Doug suffered a stroke that resulted in right side paralysis and aphasia. After unsuccessful therapy efforts elsewhere, they turned to AccessCNY. Doug’s mood and outlook improved. Soon he was writing again, even making an anniversary card for Leesa.

“Doug always held confidence and drive within him, but the AccessCNY therapists brought it out in a healthy, positive, proactive way,” Leesa said.

AccessCNY provides rehabilitation and clinical services to 3,000+ individuals yearly. It formed when Enable and Transitional Living Services merged in 2015.

In 2013, the Community Foundation awarded a Strategic Partnership grant to Enable to support the cost of pre-merger needs assessments. The Strategic Partnership Fund supports collaborations between nonprofits that enhance program and resource development.

Matt Seubert, AccessCNY associate executive director, development and communications, said the larger staff creates more effective patient connections.

“The Strategic Partnership grant helped our organizations conduct assessments to look at ways the new organization could be strengthened through investments in technology, board development, branding, legal and financial consulting, and renovations.”

An additional community grant supported a computer systems upgrade to streamline AccessCNY operations.

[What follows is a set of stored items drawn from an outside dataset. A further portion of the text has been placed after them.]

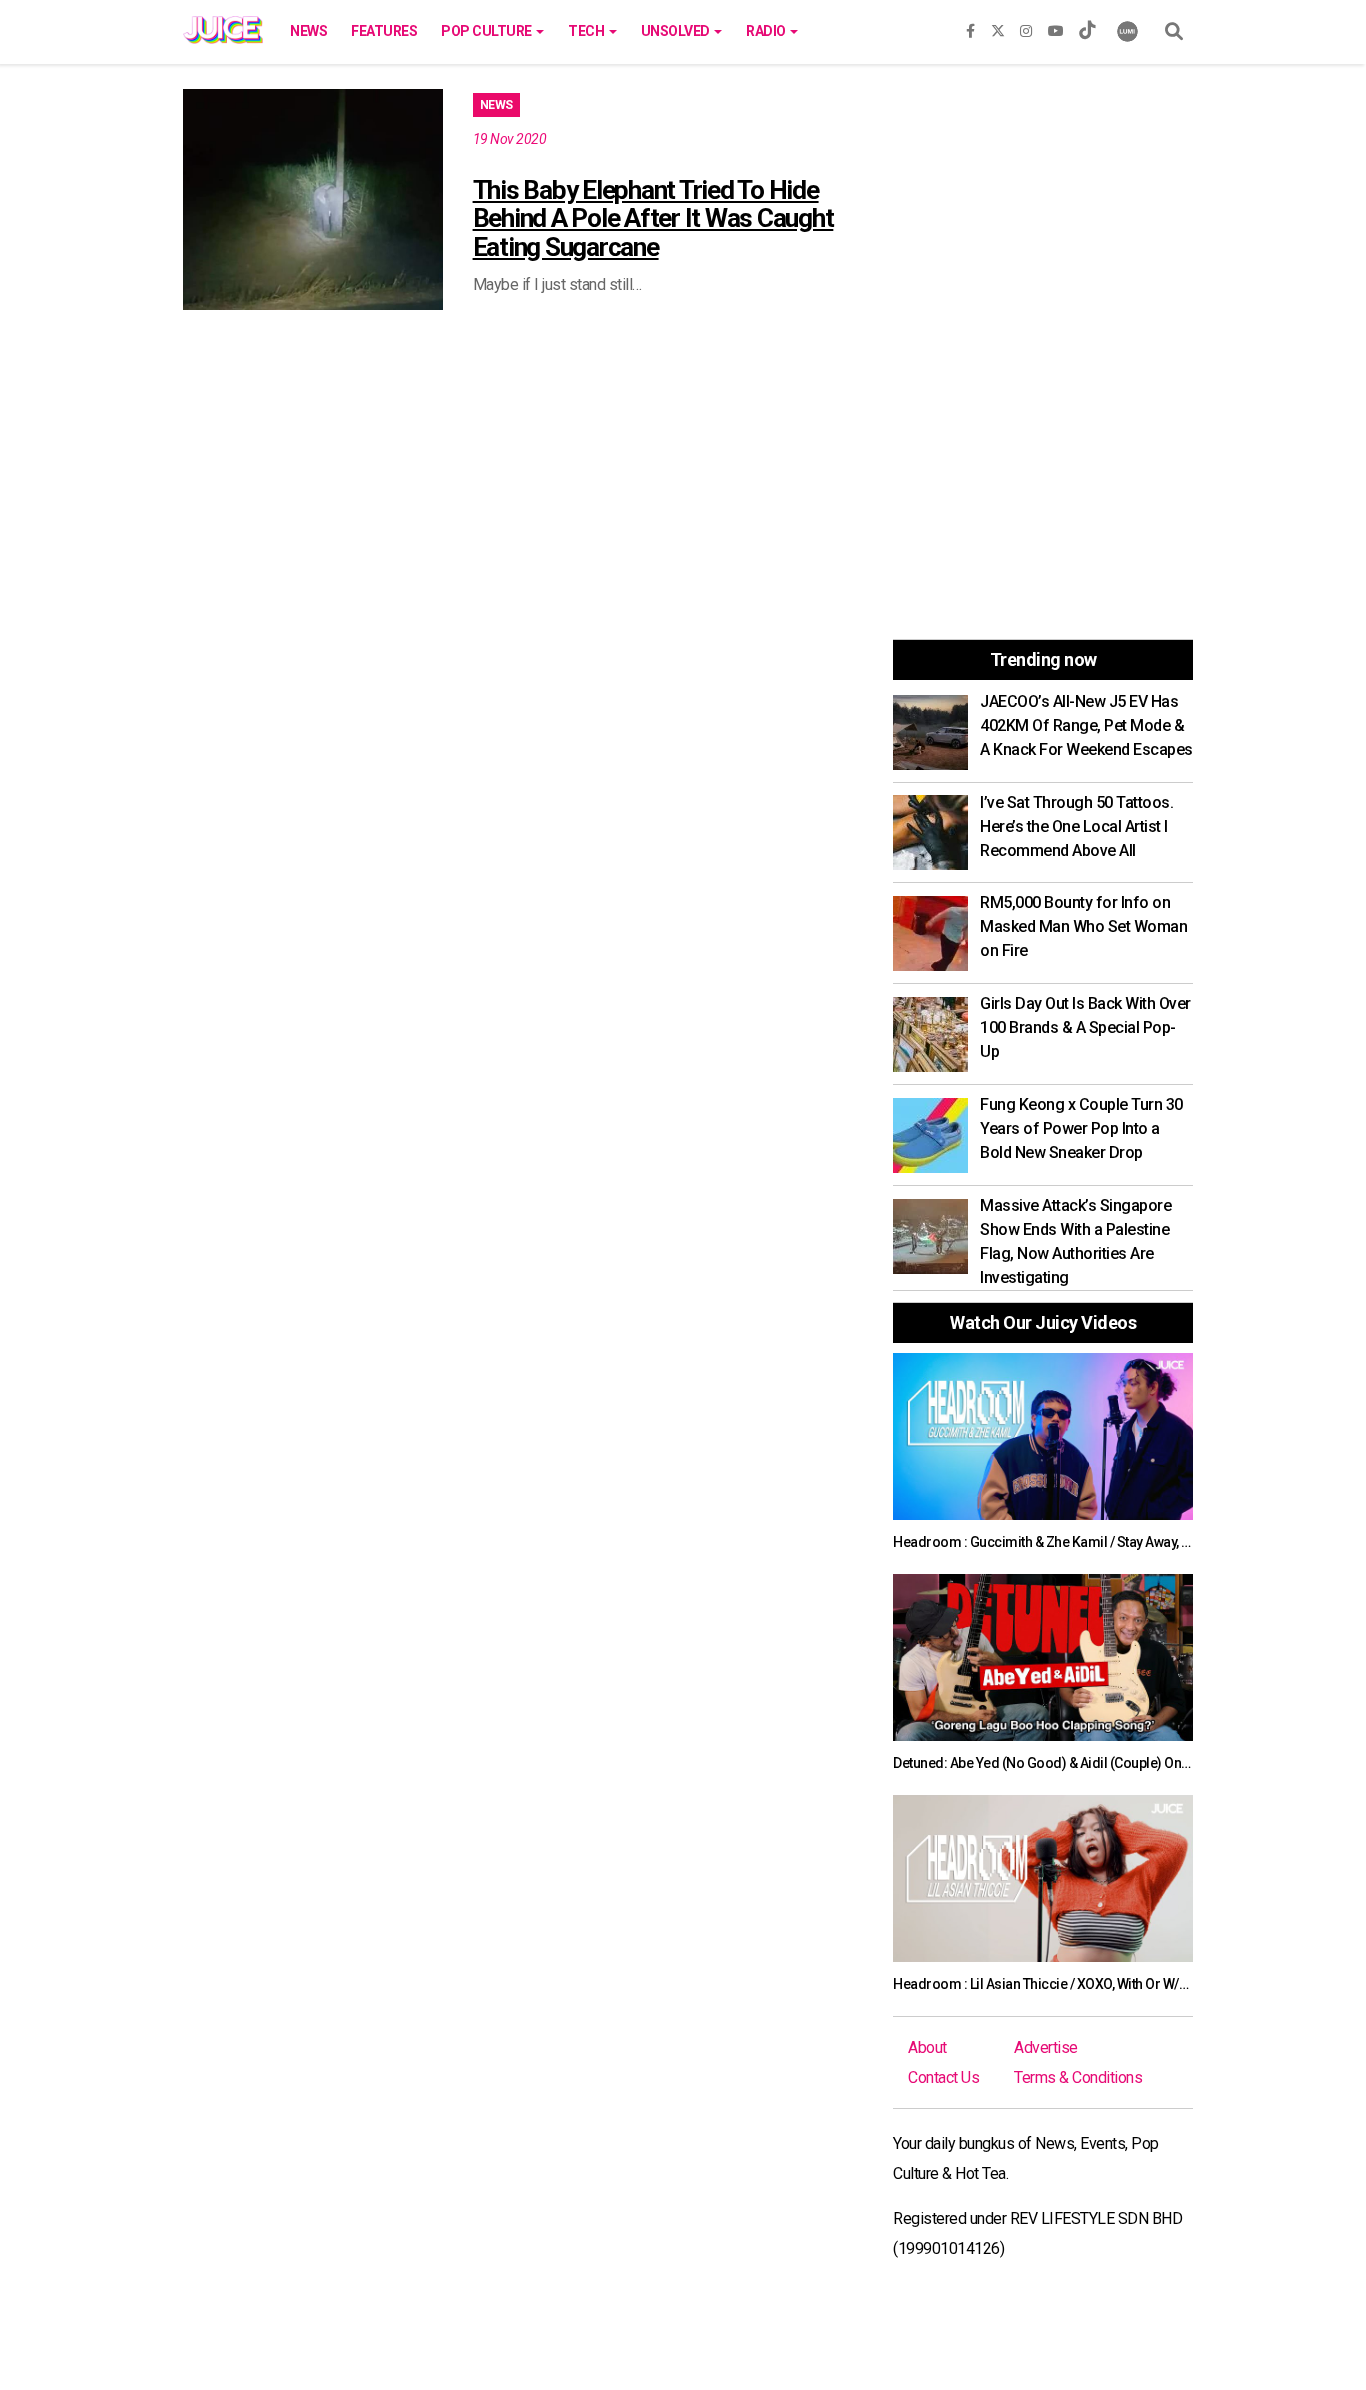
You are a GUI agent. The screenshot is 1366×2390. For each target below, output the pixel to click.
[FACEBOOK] (970, 27)
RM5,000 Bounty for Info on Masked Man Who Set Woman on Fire (1083, 926)
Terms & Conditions (1078, 2077)
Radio (767, 31)
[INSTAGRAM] (1026, 27)
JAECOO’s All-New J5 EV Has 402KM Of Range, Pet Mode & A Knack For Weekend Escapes (1086, 725)
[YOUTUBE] (1056, 27)
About (927, 2047)
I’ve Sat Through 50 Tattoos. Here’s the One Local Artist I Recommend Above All (1076, 826)
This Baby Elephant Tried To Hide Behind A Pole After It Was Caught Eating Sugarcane (653, 218)
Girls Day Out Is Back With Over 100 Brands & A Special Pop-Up (1085, 1027)
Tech (587, 31)
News (308, 31)
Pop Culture (487, 31)
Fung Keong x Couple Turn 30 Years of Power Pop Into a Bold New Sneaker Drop (1081, 1128)
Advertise (1046, 2047)
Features (384, 31)
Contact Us (943, 2077)
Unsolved (677, 31)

It’s estimated that the merger resulted in an annual savings between $350,000 and $400,000.

Since 2009, CNYCF has made Strategic Partnership grants to local organizations seeking administrative consolidation, joint programming, regionalization, subsidiary formation or a full-scale merger. CNYCF grants have helped more than 20 local organizations merge or affiliate, fostering sustainability, higher levels of efficiency and better programmatic outcomes.

“Through the support of the Community Foundation, AccessCNY is now a more efficient and diverse agency that can help create even more stories of success like Doug’s,” Seubert said.
Last year Leesa threw Doug a surprise five year “rebirth” party to commemorate the day he survived his stroke. Doug was brought to tears, and AccessCNY staff watched in admiration as the couple turned the worst day of their lives into something to celebrate.